(Task details):
Images excluded, reproduce each line of the records exactly as it stands.

================

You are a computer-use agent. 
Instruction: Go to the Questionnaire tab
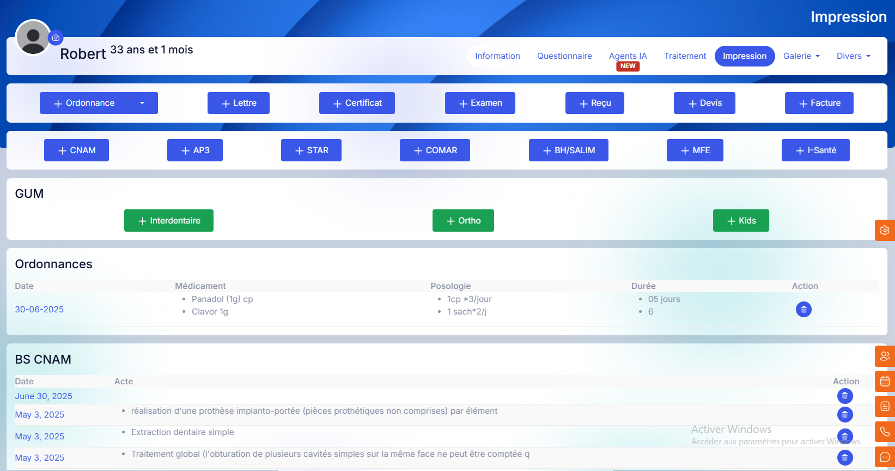[x=564, y=56]
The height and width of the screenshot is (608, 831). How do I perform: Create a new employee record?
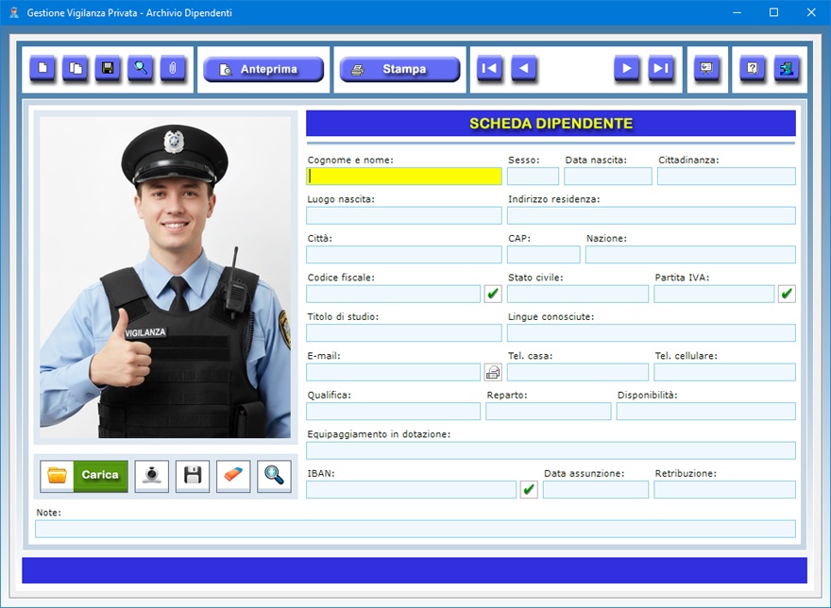[x=42, y=69]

================

(Problem solution):
You are a computer-use agent. 
Instruction: Go to the Questionnaire tab
[x=564, y=56]
The height and width of the screenshot is (608, 831). How do I perform: Create a new employee record?
[x=42, y=69]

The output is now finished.